Memory loss initiative set to revolutionise the fight against age-related problems

20 October 2010

Baby-boomers worried about memory loss as they age have a fighting chance of bypassing age-related problems… thanks to the initiative of two Auckland women and their revolutionary approach to age-defying memory strategies.

Former independent school principal, Gillian Eadie and researcher Dr Allison Lamont have created The Healthy Memory Company, an initiative aimed at training those in the 50 plus age-group to build brain resilience and protect themselves from future memory loss.

The venture has clinched a major University of Auckland Spark $100K Challenge award for 2010.

Dr Lamont's research has identified six key areas of memory function needed in older age to enable independent living.
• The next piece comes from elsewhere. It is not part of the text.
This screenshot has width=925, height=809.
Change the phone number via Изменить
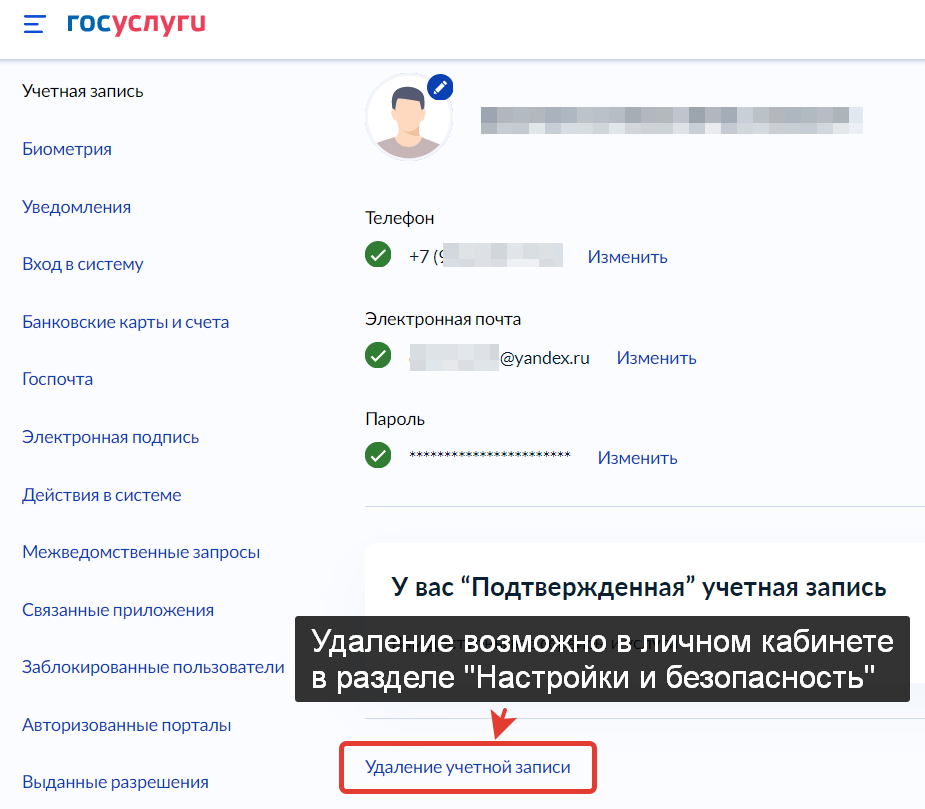[x=627, y=257]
The Healthy Memory Company has developed a range of science-based products – online and course-based – to boost performance in each of those vital areas.
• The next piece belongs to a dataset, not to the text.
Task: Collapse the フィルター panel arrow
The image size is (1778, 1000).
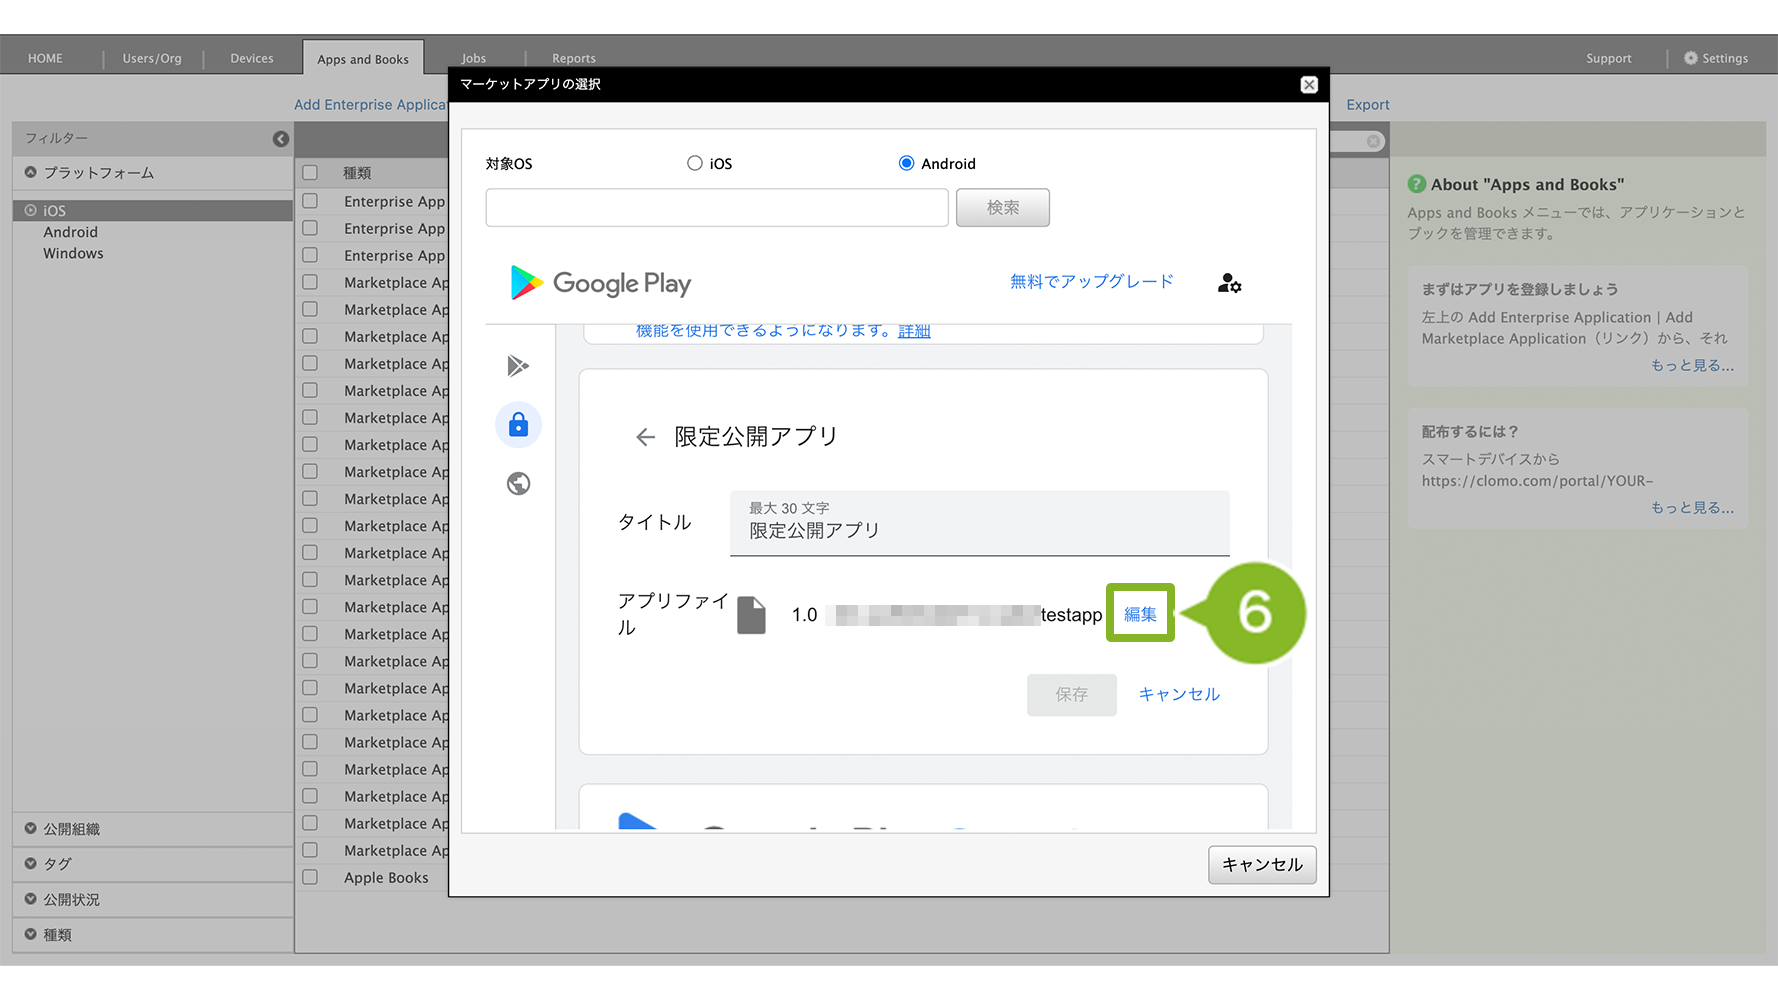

"Loss of memory and consequently independence is now the No. 1 fear of seniors in both the United States and United Kingdom, even overtaking the fear of cancer and death," Business School Dean Professor Greg Whittred says.
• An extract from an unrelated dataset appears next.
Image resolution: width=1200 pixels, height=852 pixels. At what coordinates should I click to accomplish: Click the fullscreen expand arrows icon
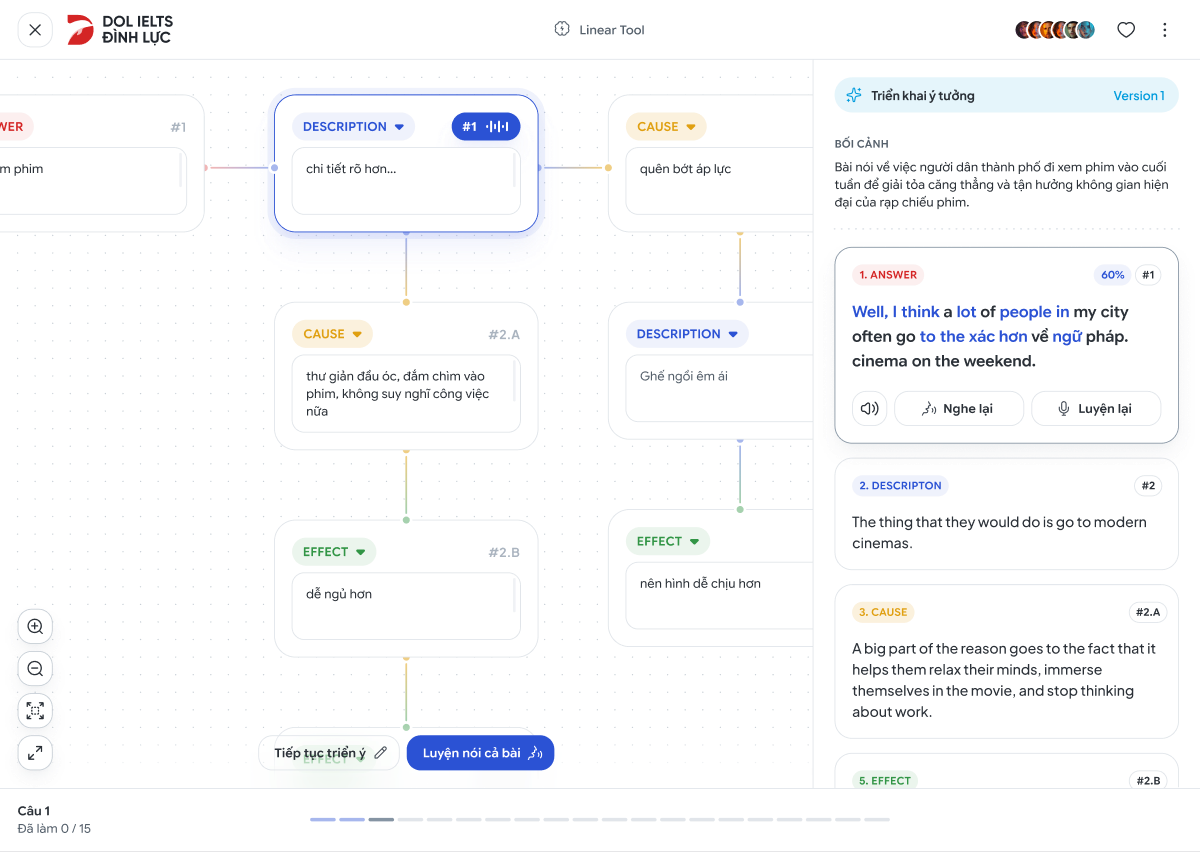click(x=35, y=753)
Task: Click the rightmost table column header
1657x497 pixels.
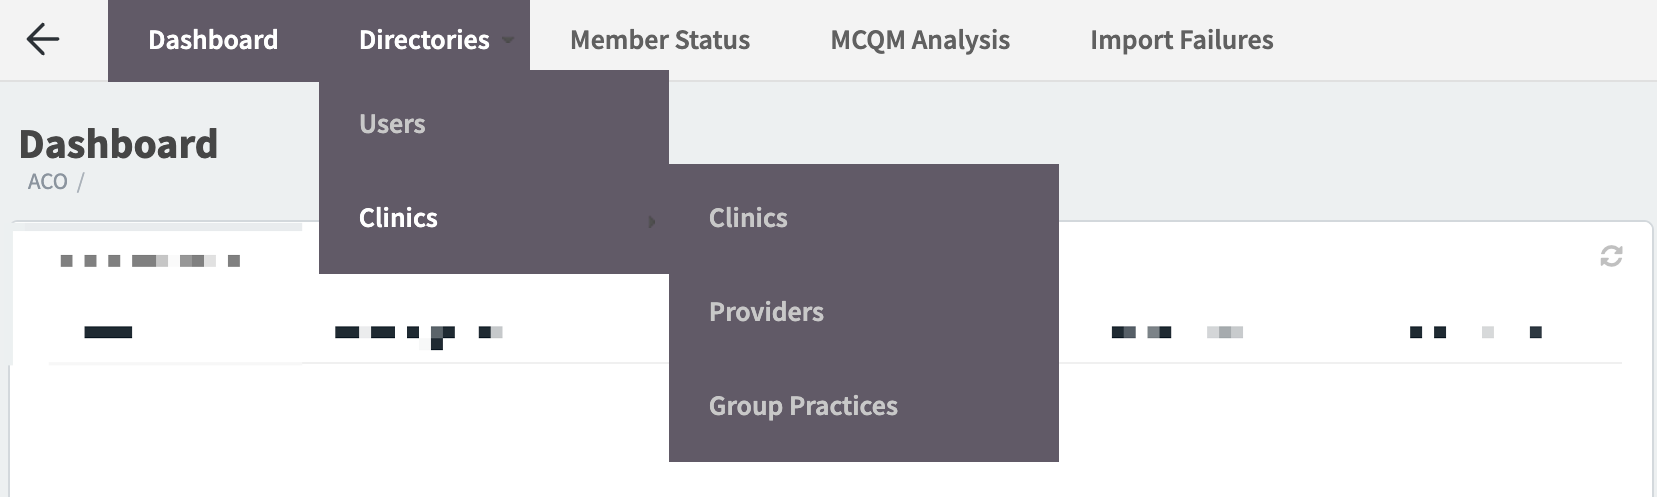Action: (x=1475, y=332)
"As the baby-boomer population increases exponentially in New Zealand and globally, so sadly does the incidence of memory ailments and the inability to live alone.

"Those judging this year's Spark competition were extremely impressed with the quality of the research and what the Healthy Memory Company is seeking to achieve with its training programmes to enable people's brain connections to re-grow with stimulation at any age."

Spark Steering Committee chair Geoff Whitcher says the company's potential is exciting.

"The mission of the directors is to help the 50+ age group build brain resilience so that they can retain their youthful memory skills and protect themselves against future memory loss brought on by conditions such as dementia and Alzheimers," he says.

"This type of initiative is highly valuable within New Zealand and throughout the world."

A world-leading inorganic composite material developed by a University of Auckland research team that promises to revolutionise environment purification of air and water has won this year's top award in the Challenge.

PhotoPURE – developed by a group of PhD students and their supervisor Professor Wei Gao – has already excited health circles and the waste water industry with its novel and advanced blend of nanoscience and photocatalytic technology that brings both higher efficiency and lower cost.

The new technology, a green process that creates no secondary contaminants or other harmful by-products, means environmental impurification can be eradicated through the use of light energy.

Due to its unique "nanoarchitecture", PhotoPURE is more efficient and provides a longer-lasting purifying effect, the developers say. With its low energy consumption, long life-time and minimal maintenance requirements, PhotoPURE is set to radically reduce purification costs whilst offering improved air and water quality.

The company has won $20,000 in seed finance and six months' residence at business incubator The ICEHOUSE.

Healthy Memory Company, as the runner-up, has won $10,000 seed money and six months' residence at The ICEHOUSE.

Equal third place-getters were GI Joes, which has developed a medical device for diagnosing gastric problems through the electrical activity of the stomach; and One Beep, whose innovation is to provide connectivity to computers in remote places via radio waves. Each receives three months in the ICEHOUSE.

Spark, in its eighth year, encourages a spirit of innovation and a culture of entrepreneurship at The University of Auckland, and has already fostered the establishment of 65 start-up ventures which collectively have created more than 250 jobs and sell products in 22 countries. This year has seen an initial 286 entries whittled down to 65 semi-finalists and then 12 finalists.

Spark chief executive Graeme Fielder says selecting the winner this year has not been an easy feat. "The entries have been extremely diverse, matched with strong teams with ideas that have introduced new medical devices, food products, purification and communication technologies or seek to end poverty or encourage fair trade.

"In addition to our next generation of entrepreneurs, Spark this year in particular has stimulated a wave of individual transformations.

"This includes graduates taking their entrepreneurial mindsets to high profile corporate positions, scientists and engineers obtaining an appreciation of the path of commercialisation and importance of intellectual property, and graduates becoming social good pioneers or continuing a business education at top US business schools."